I’d say that intractable pain fits these definitions. Let’s read further:

https://www.ncbi.nlm.nih.gov/pmc/articles/PMC1299105/

(2004) What is a disease?

At first sight, the answer to “What is a disease?” is straightforward. Most of us feel we have an intuitive grasp of the idea, reaching mentally to images or memories of colds, cancer or tuberculosis. But a look through any medical dictionary soon shows that articulating a satisfactory definition of disease is surprisingly difficult. And it is not much help defining disease as the opposite of health, given that definitions of health are equally tricky. The World Health Organization’s claim that health is “a state of complete physical, mental and social well-being, not merely the absence of disease or infirmity” (WHO, 1946) has been praised for embracing a holistic viewpoint, and equally strongly condemned for being wildly utopian: the historian Robert Hughes remarked that it was “more realistic for a bovine than a human state of existence” …

What counts as a disease also changes over historical time, partly as a result of increasing expectations of health, partly due to changes in diagnostic ability, but mostly for a mixture of social and economic reasons. One example is osteoporosis, which after being officially recognized as a disease by the WHO in 1994 switched from being an unavoidable part of normal ageing to a pathology (WHO, 1994). This has consequences for sufferers’ sense of whether they are ‘normally old’ or ‘ill’, but more concretely for their ability to have treatment reimbursed by health service providers.

Another well-known example is homosexuality, which has travelled in the opposite direction to osteoporosis, through medical territory, and out the other side. After being redefined during the nineteenth century as a state rather than an act, in the first half of the twentieth century homosexuality was viewed as an endocrine disturbance requiring hormone treatment. Later its pathological identity changed as it was re-categorized as an organic mental disorder treatable by electroshock and sometimes neurosurgery; and finally in 1974 it was officially de-pathologized, when the American Psychiatric Association removed it from the listed disease states in the Diagnostic and Statistical Manual IV…
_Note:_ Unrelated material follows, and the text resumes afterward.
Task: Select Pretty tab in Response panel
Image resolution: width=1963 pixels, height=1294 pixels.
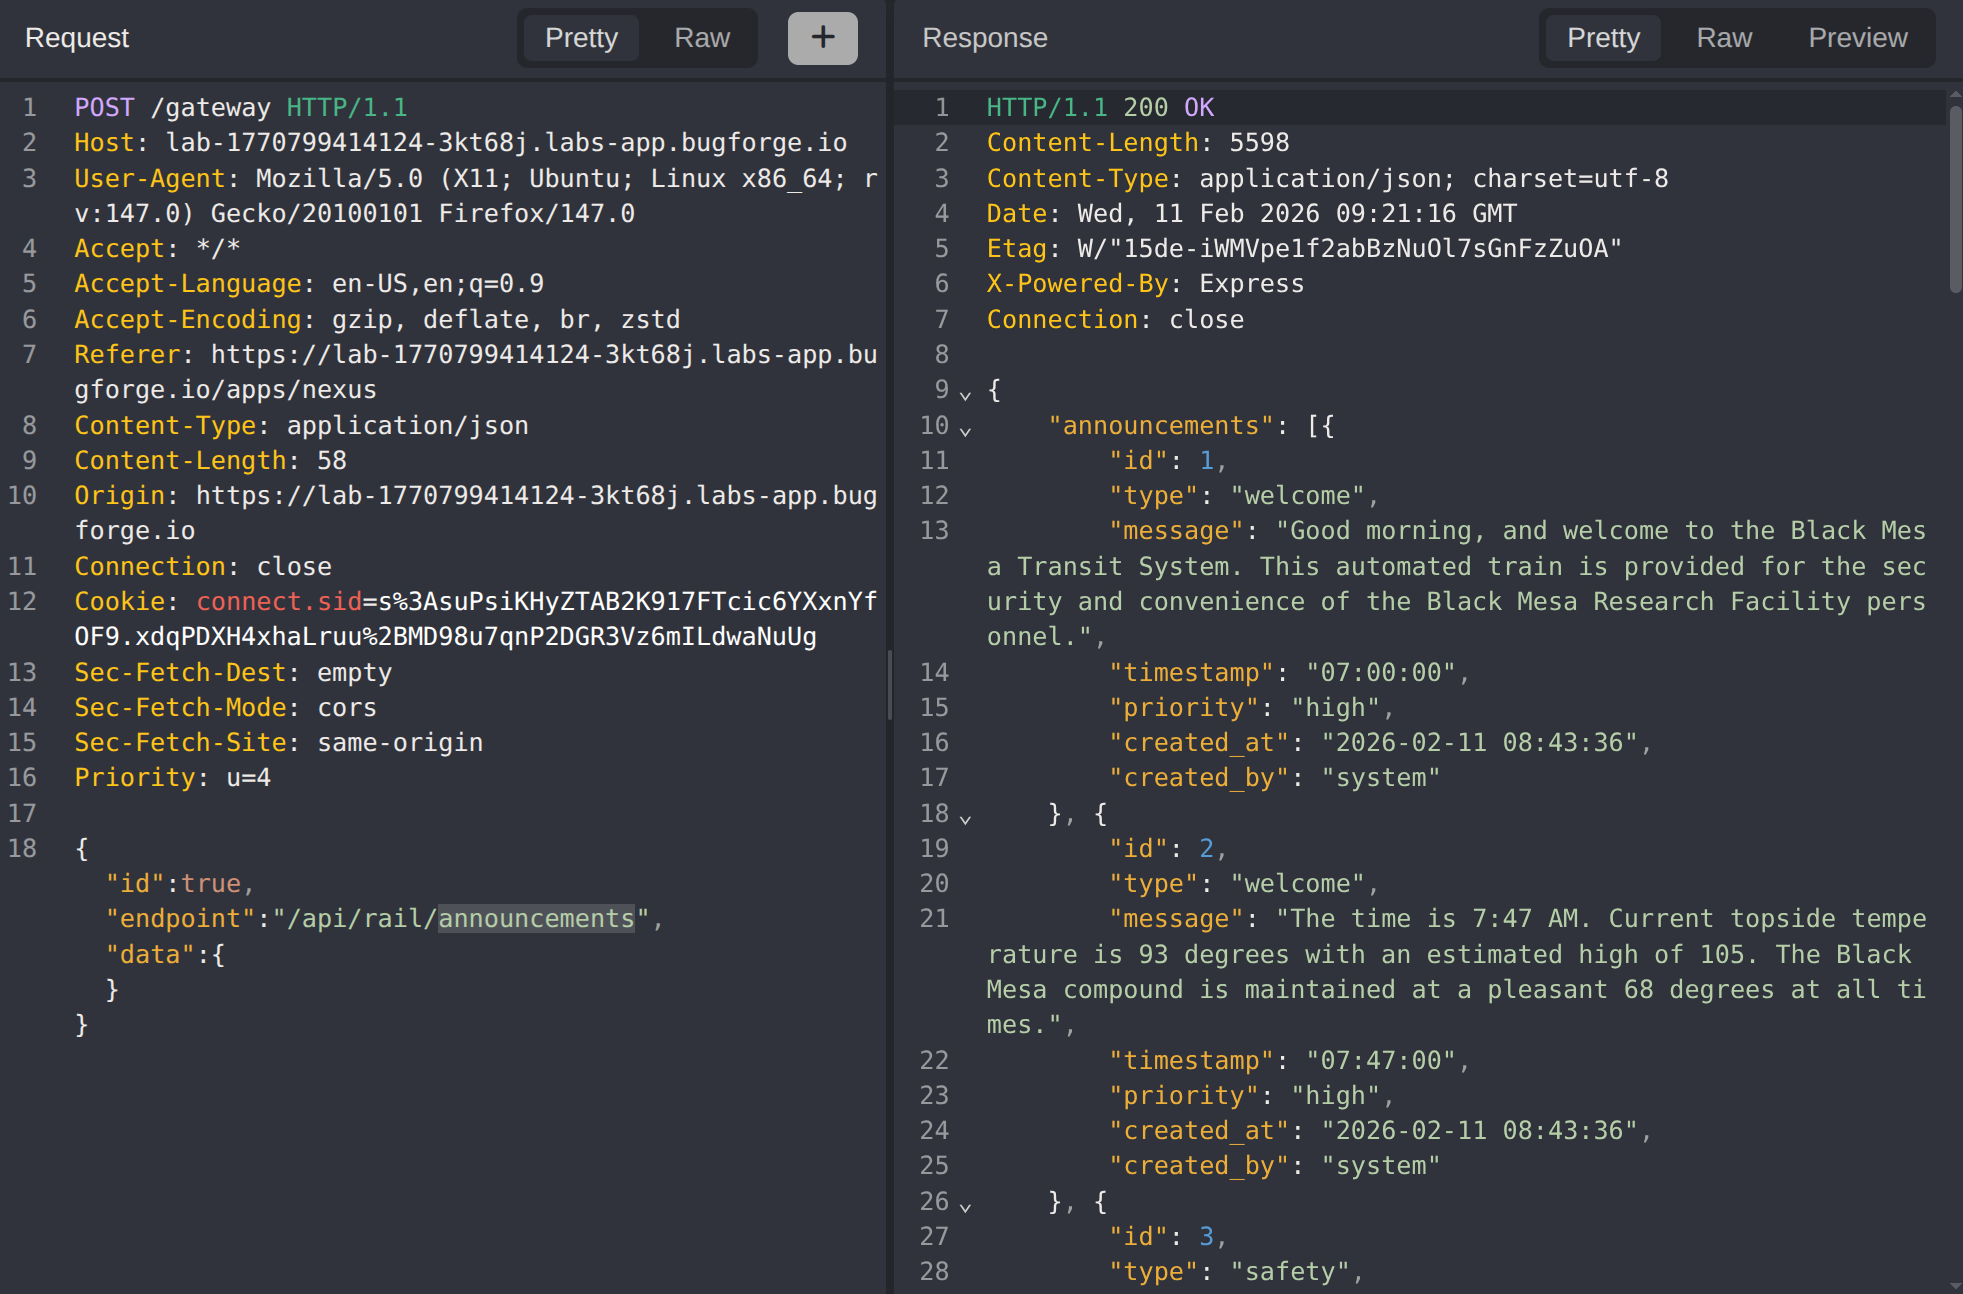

Intractable pain should be classified as a disease. It fits the definitions. It could also fit the definition for cancer:

“the disease caused by an uncontrolled division of abnormal cells in a part of the body”

Chronic pain is caused by abnormal and uncontrolled activity in the body’s nervous system. Do pain patients have to die for this medical condition to be taken seriously? Cancer is no longer always terminal, and intractable pain is not immediately terminal. But this is about quality of life and how the disease of constant pain can remove all quality of life. What’s quantity without quality? It’s misery.

I posted this comment on CDC’s Facebook page entitled:  “Today is One Health Day! Diseases are shared between people, animals, and our environment.”

#DearCDC: Is chronic/intractable pain a disease? How about addiction and depression?